# Records for processing:
◇ ◇ ◇ ◇ ◇

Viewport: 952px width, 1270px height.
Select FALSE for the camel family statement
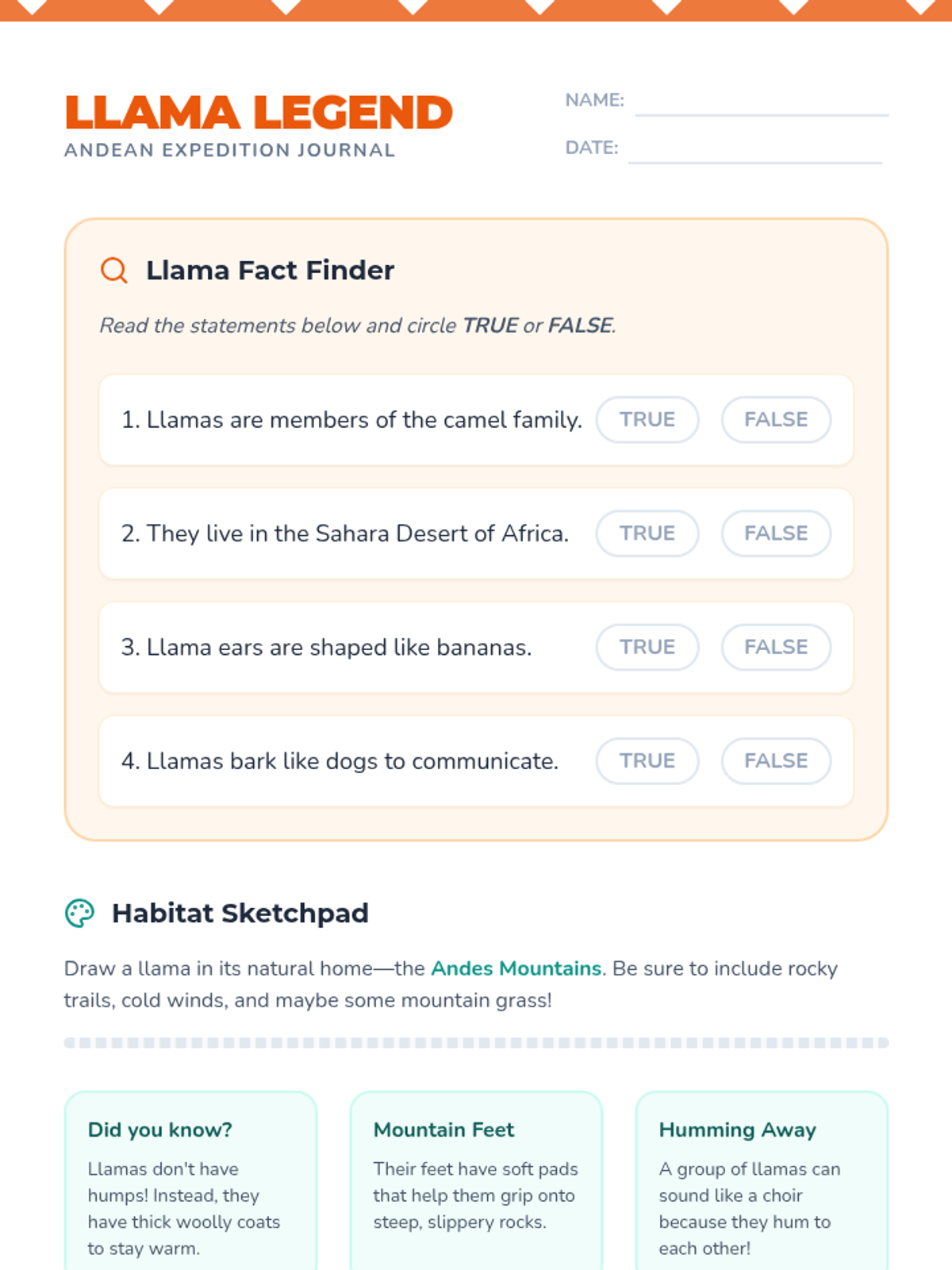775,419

◇ ◇ ◇ ◇ ◇

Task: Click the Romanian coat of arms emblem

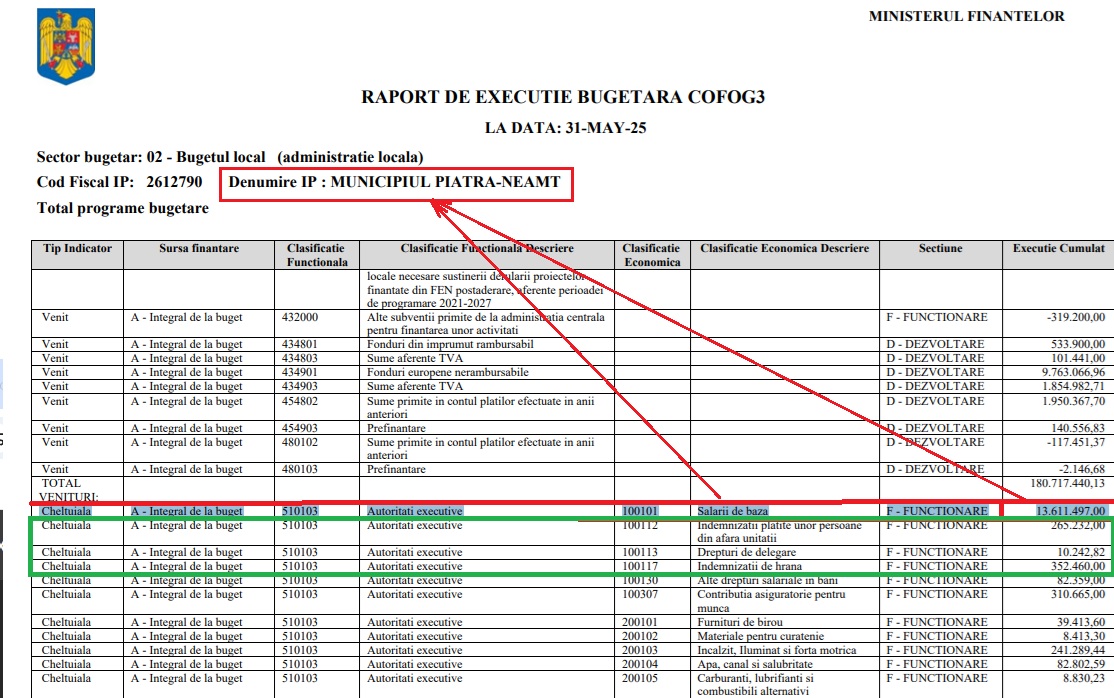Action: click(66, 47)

◇ ◇ ◇ ◇ ◇

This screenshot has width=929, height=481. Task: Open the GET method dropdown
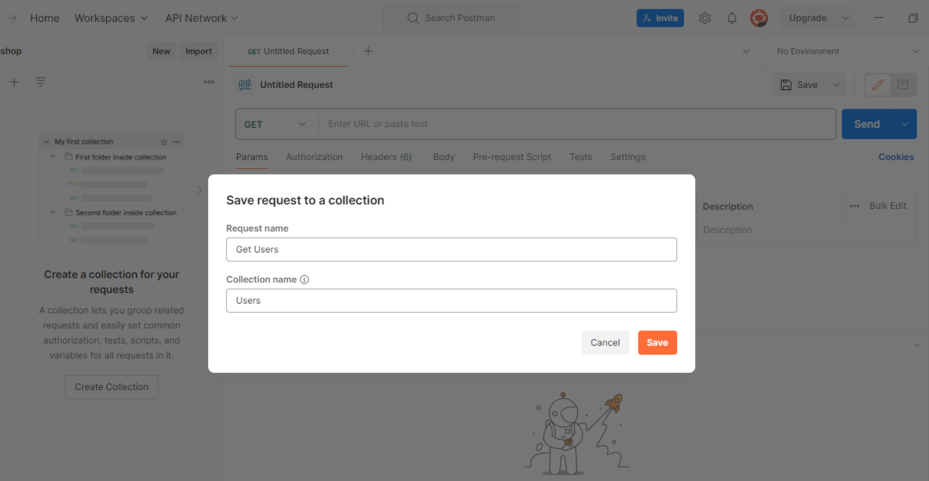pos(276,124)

◇ ◇ ◇ ◇ ◇

# Exercise task:
Could you reproduce the part of the material that opens with the line containing "This screenshot has" and closes with the line containing "pos(276,124)", swapping "dropdown" for "menu" and changing nothing else? Leave the pictures out of your answer.

# Answer to this task:
This screenshot has width=929, height=481. Task: Open the GET method menu
pos(276,124)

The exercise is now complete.